Мама потухла, ее лицо потемнело.
Она продолжала выступать, и ее глаза по-прежнему сияли – но не от счастья, а от страдания. Слезы одиночества текли по ее щекам, и мужчины смотрели на нее, завороженные страстью, которую она излучала, не подозревая, что это сдавленный крик боли.
В одну из февральских ночей у нее началась бессонница. Стресс стал лишать ее сна, мучить ее разум, раскалывать его, как орех. В ее мыслях скопилось столько тоски, что они отравляли ее, и в сад ее души внезапно хлынули мрачные краски: пепельно-серый цвет сожженной огнем земли, ржавый цвет радиоактивного неба.
Мысли превратились в сухие сучья, в темные тоннели, где можно заблудиться с открытыми глазами.

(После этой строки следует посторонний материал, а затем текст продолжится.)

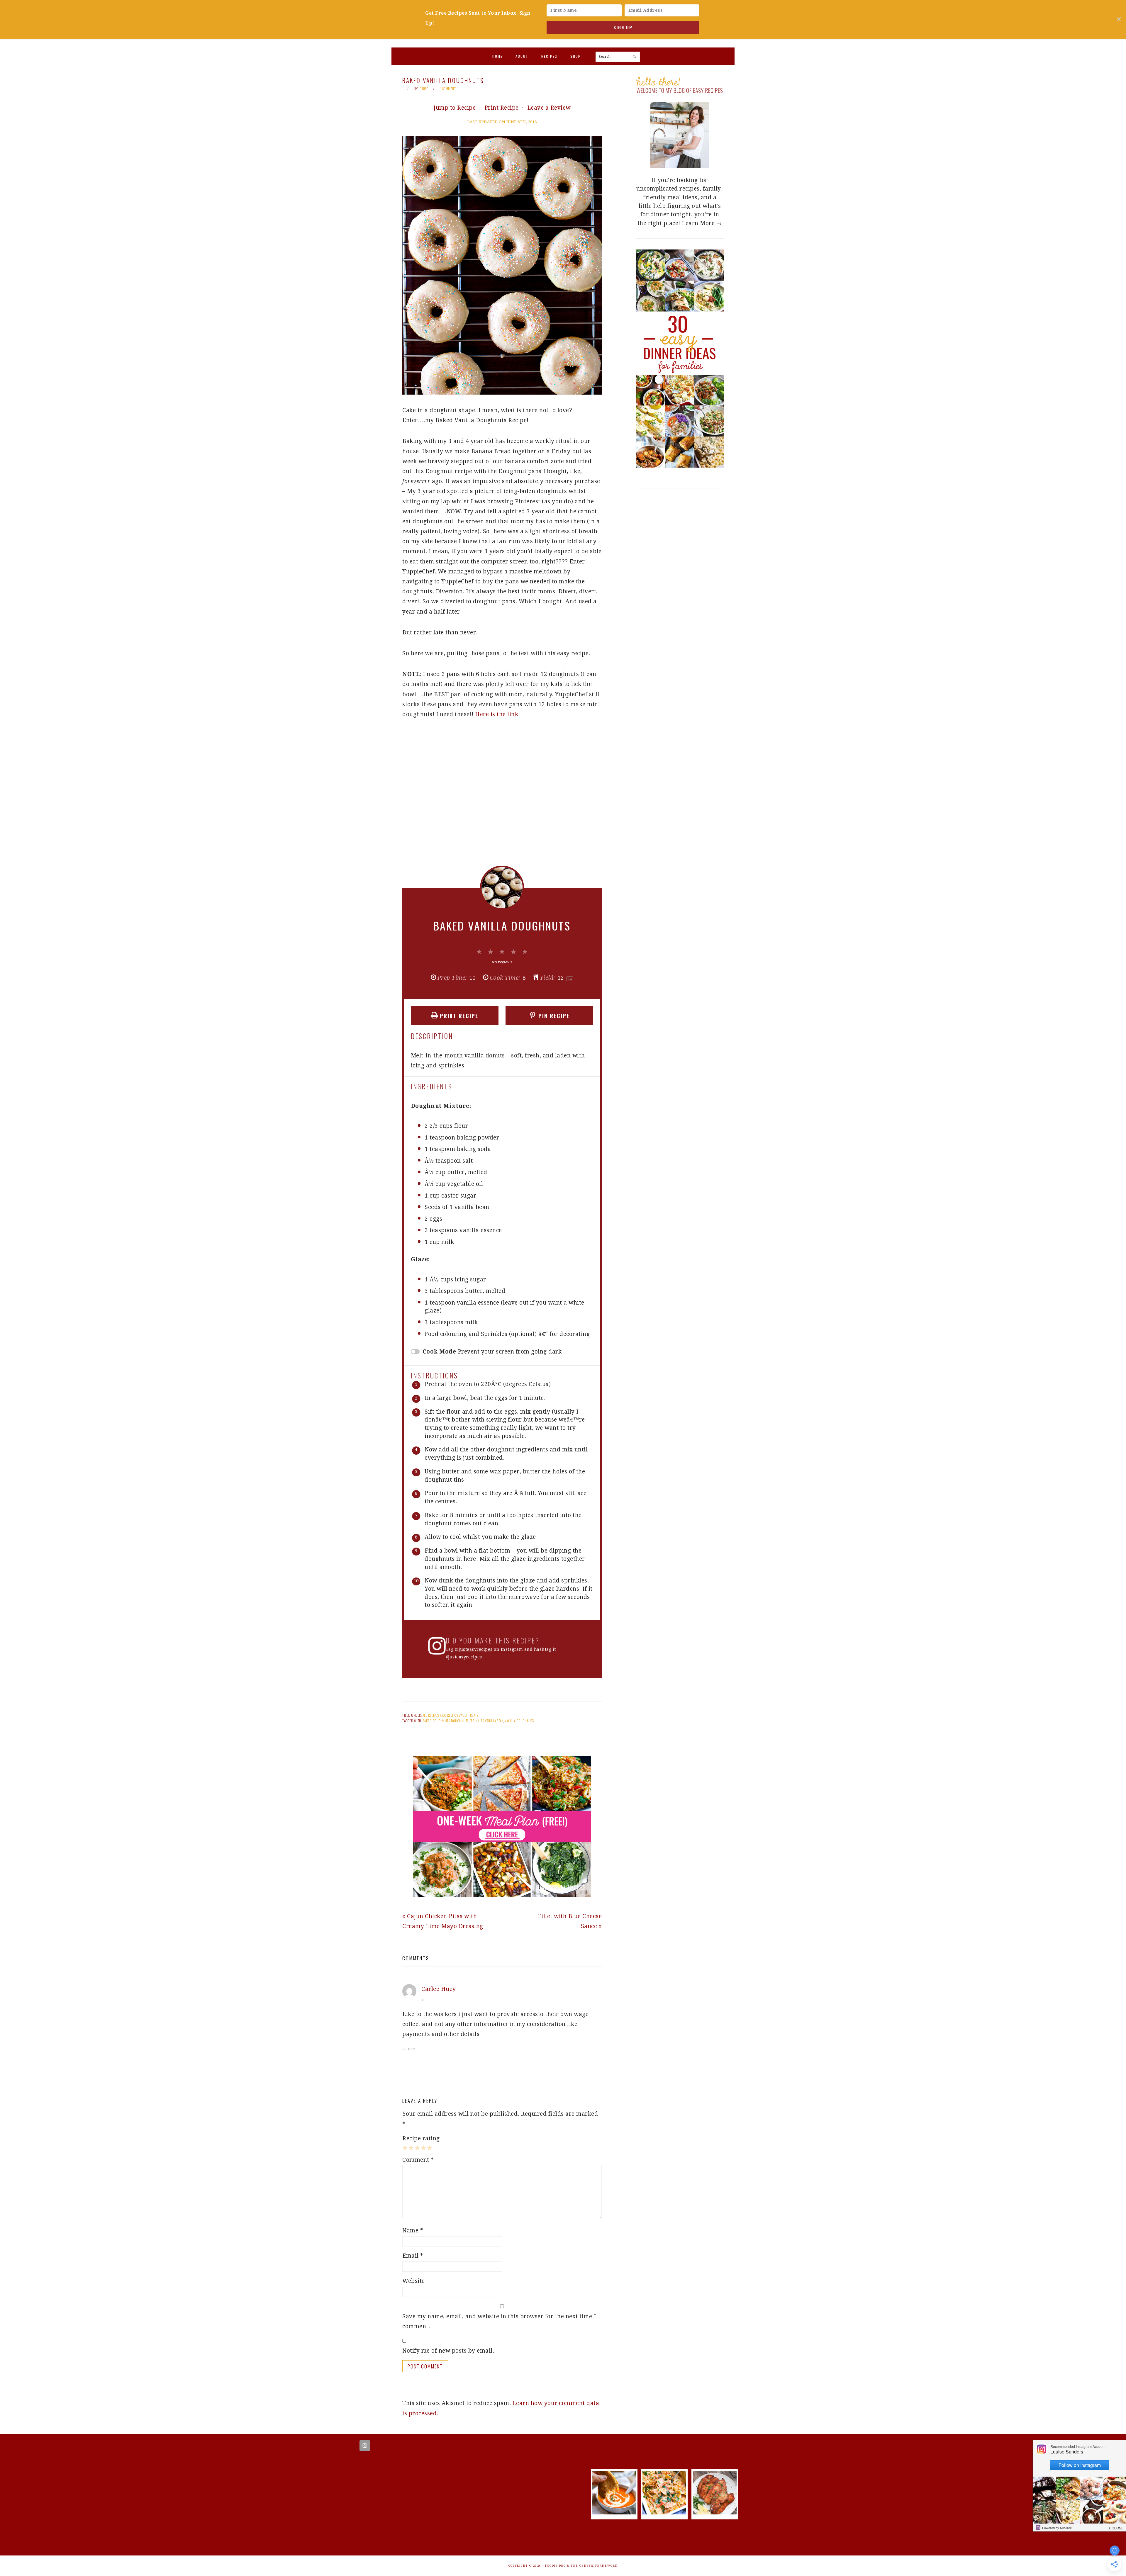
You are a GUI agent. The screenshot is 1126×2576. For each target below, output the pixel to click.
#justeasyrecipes (464, 1657)
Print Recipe (501, 107)
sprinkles (477, 1721)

Дни были похожи на ряды одинаковых потрескавшихся бесцветных плит, надгробий на заброшенном кладбище. И я была слишком мала, чтобы понять, что она чувствует, и слишком наивна, чтобы заметить, как, по ночам заглушая боль подушкой, она потихоньку увядала, изо всех сил защищая меня от той части себя, которую я не должна была видеть.